[Saved entries]
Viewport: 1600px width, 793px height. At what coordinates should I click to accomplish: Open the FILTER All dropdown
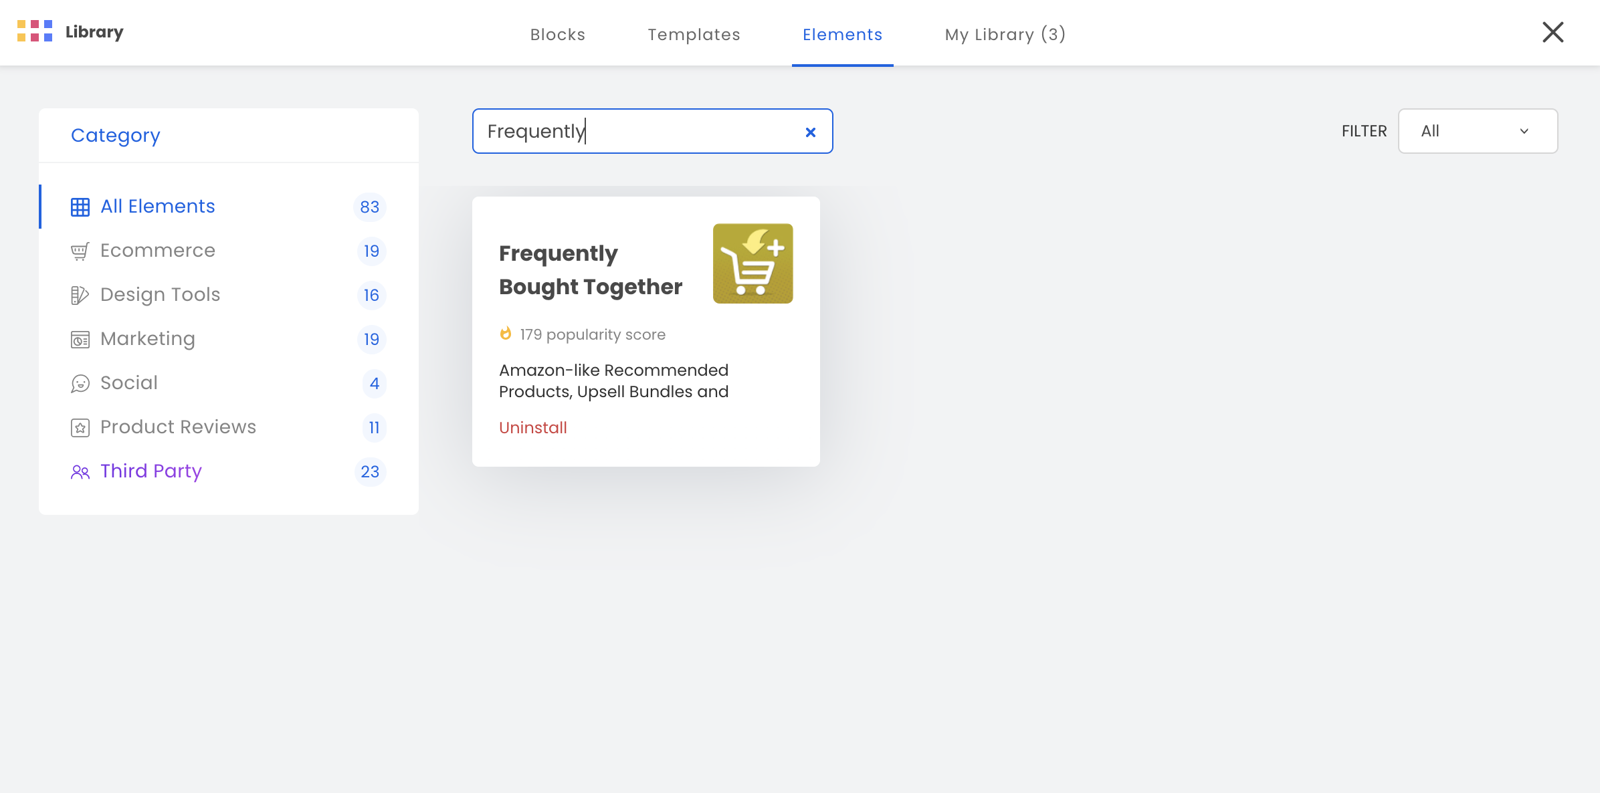click(x=1478, y=131)
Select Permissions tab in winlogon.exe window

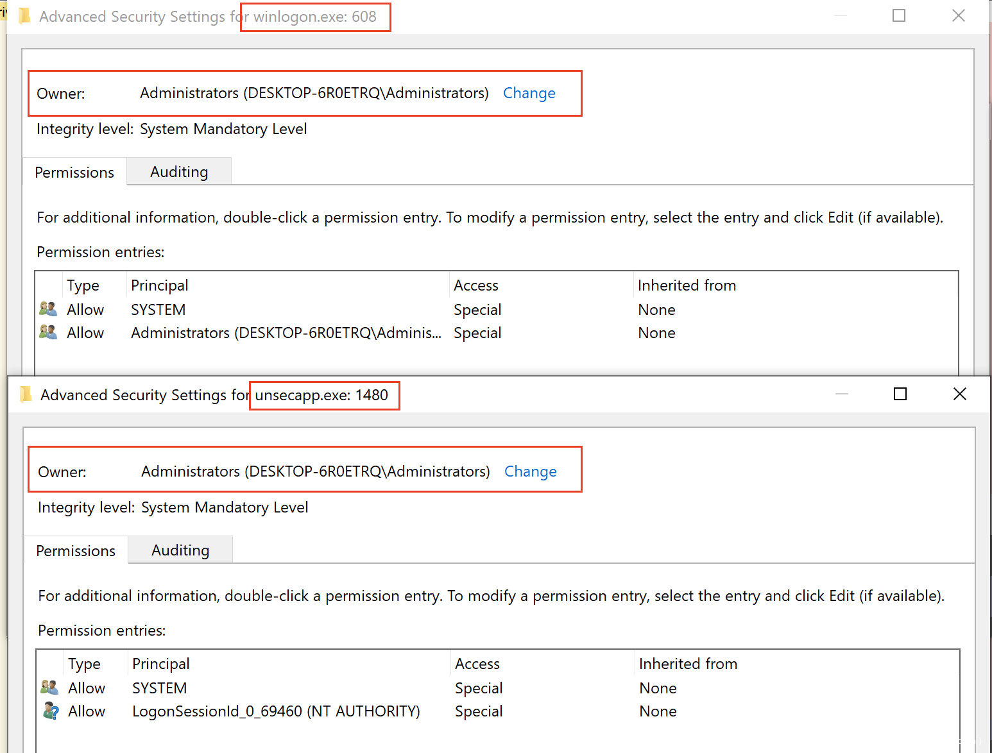(x=74, y=173)
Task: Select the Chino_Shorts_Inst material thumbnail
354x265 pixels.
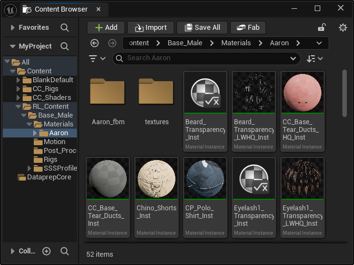Action: [x=157, y=178]
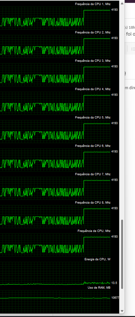Viewport: 135px width, 317px height.
Task: Click the Uso de RAM, MB graph
Action: 55,301
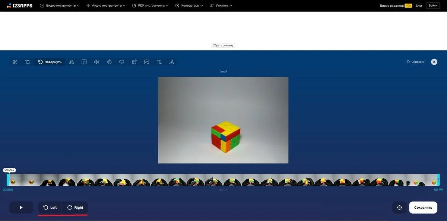Click the Войти login button
This screenshot has height=221, width=447.
433,6
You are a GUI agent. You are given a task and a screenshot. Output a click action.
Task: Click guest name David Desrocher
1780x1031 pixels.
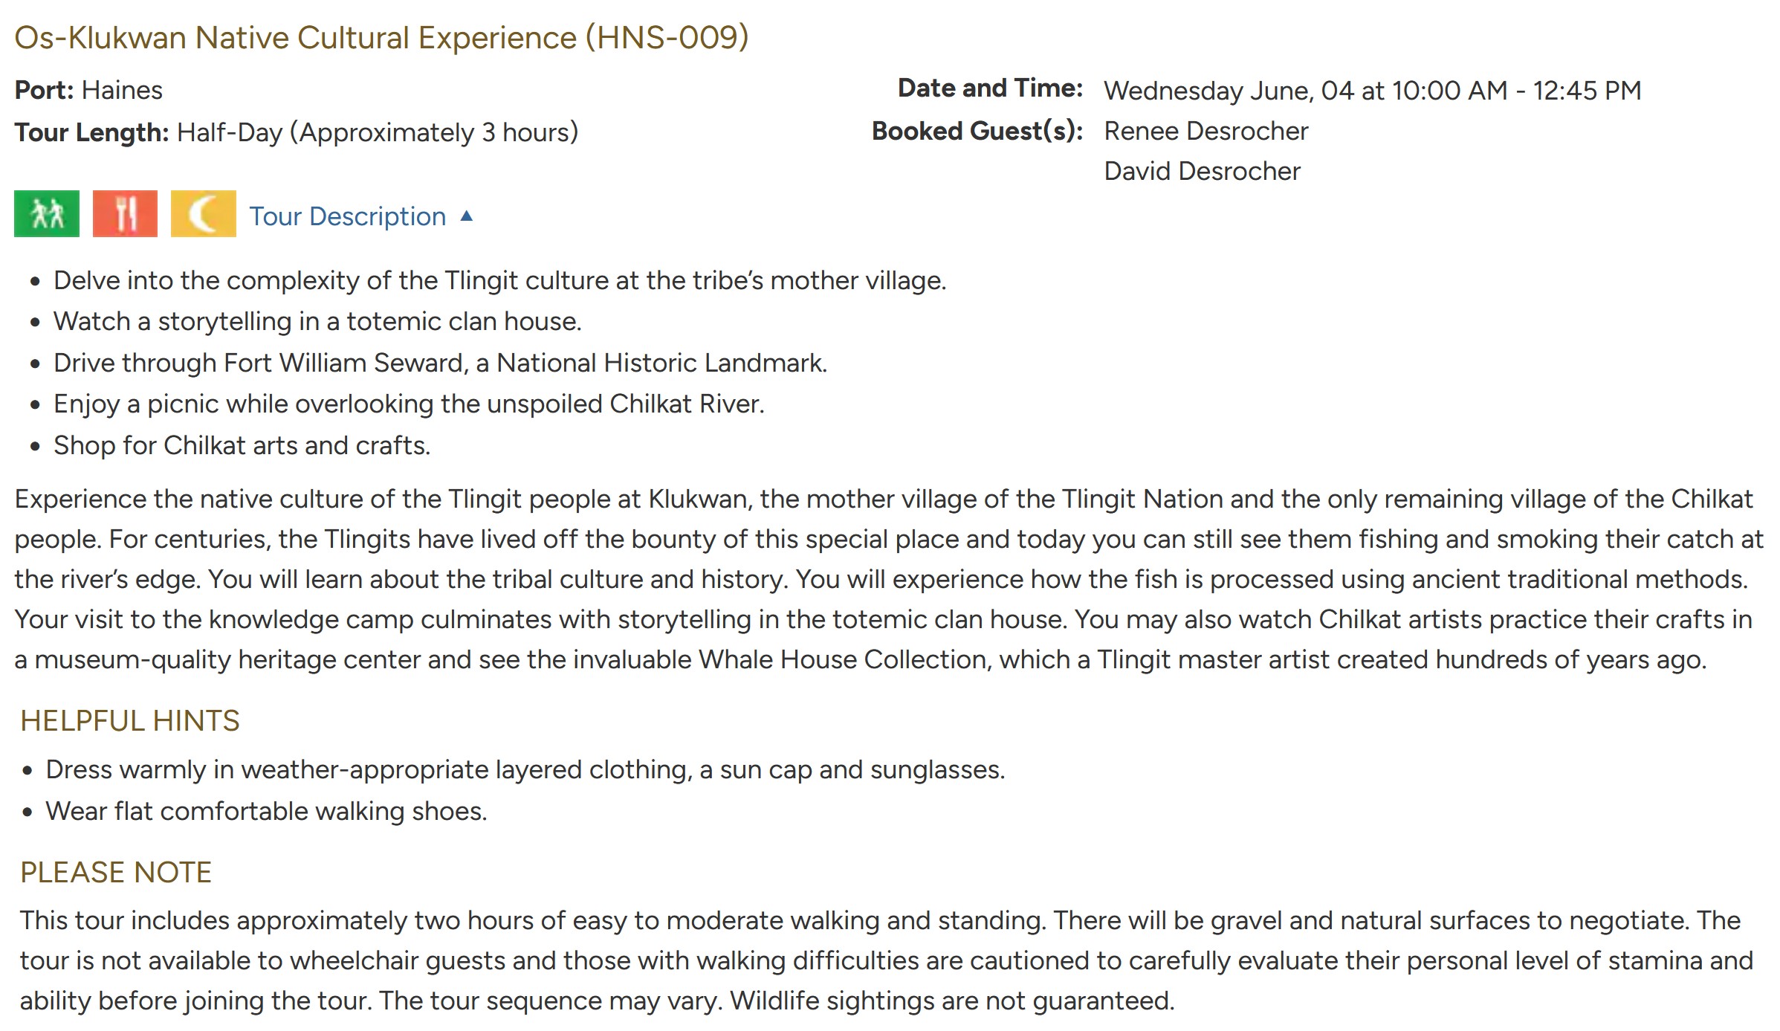pos(1202,171)
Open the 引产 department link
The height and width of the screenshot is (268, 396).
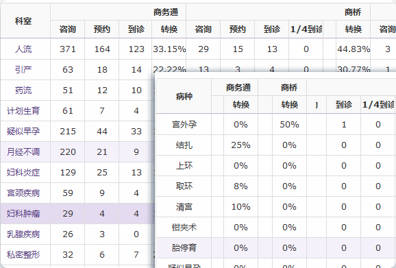point(23,69)
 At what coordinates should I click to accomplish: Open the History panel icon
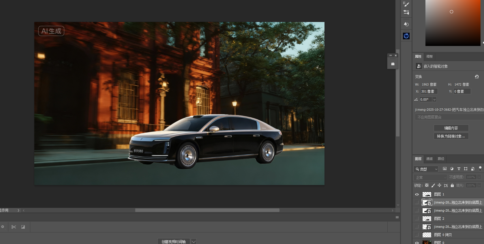(x=406, y=24)
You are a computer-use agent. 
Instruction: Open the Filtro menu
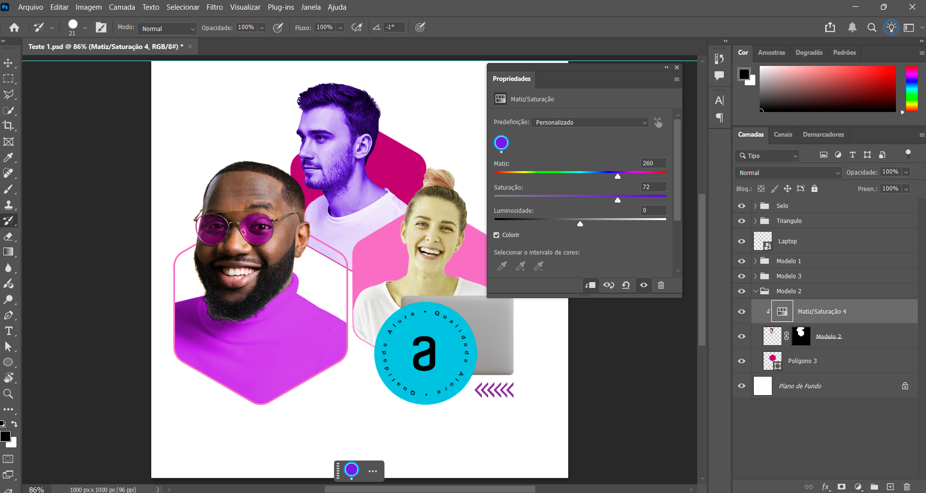coord(214,7)
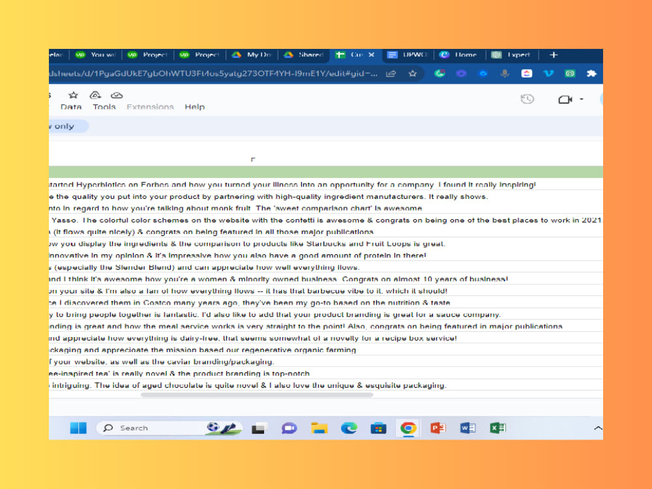Click the puzzle-piece extensions icon

pyautogui.click(x=591, y=74)
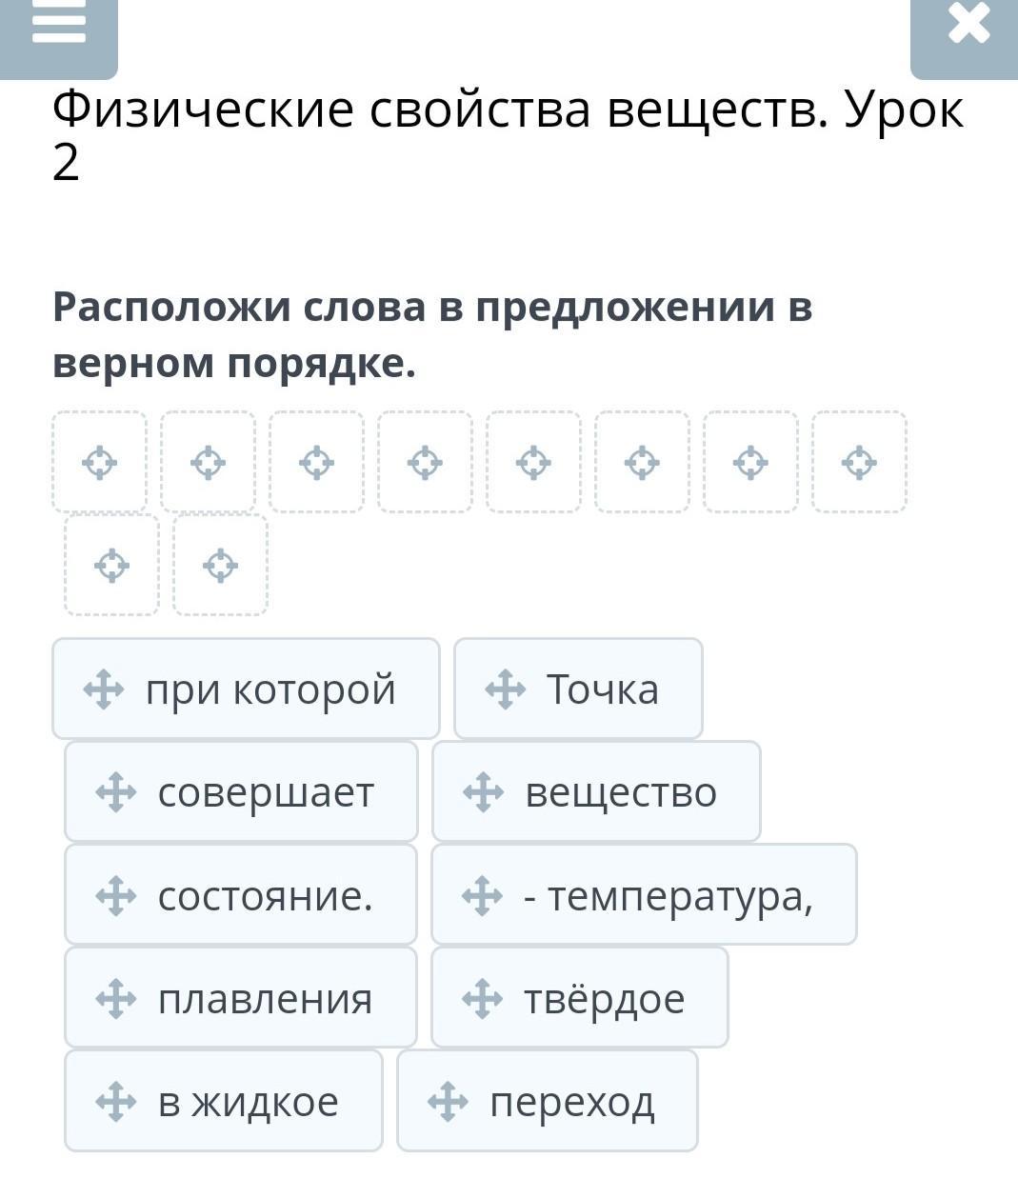The height and width of the screenshot is (1198, 1018).
Task: Select the '- температура,' word tile
Action: pyautogui.click(x=644, y=895)
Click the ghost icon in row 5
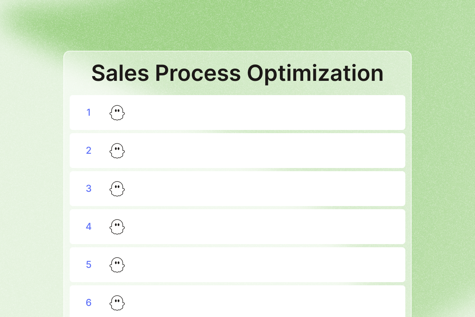This screenshot has width=475, height=317. [x=117, y=265]
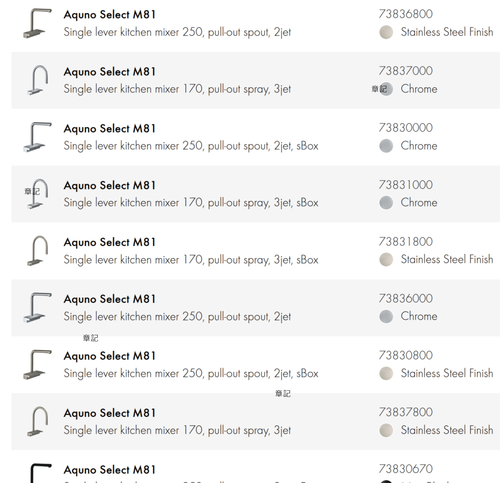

WORK REQUEST |
Only the lines from the one containing "You are a GUI" through the end of the records above should be retyped, exactly as they stand, with any pictures left out.

TASK RESULT |
You are a GUI agent. You are given a task and a screenshot. Output a click action.
Task: Click guest name David Desrocher
1780x1031 pixels.
pos(1202,171)
Open the 引产 department link
The height and width of the screenshot is (268, 396).
point(23,69)
 At what coordinates should I click to accomplish: Open the History panel icon
(x=406, y=24)
You are a computer-use agent. 
Instruction: Open the Filtro menu
coord(214,7)
Click the puzzle-piece extensions icon

pyautogui.click(x=591, y=74)
The height and width of the screenshot is (1198, 1018).
Task: Select the '- температура,' word tile
Action: pyautogui.click(x=644, y=895)
Click the ghost icon in row 5
This screenshot has width=475, height=317. [x=117, y=265]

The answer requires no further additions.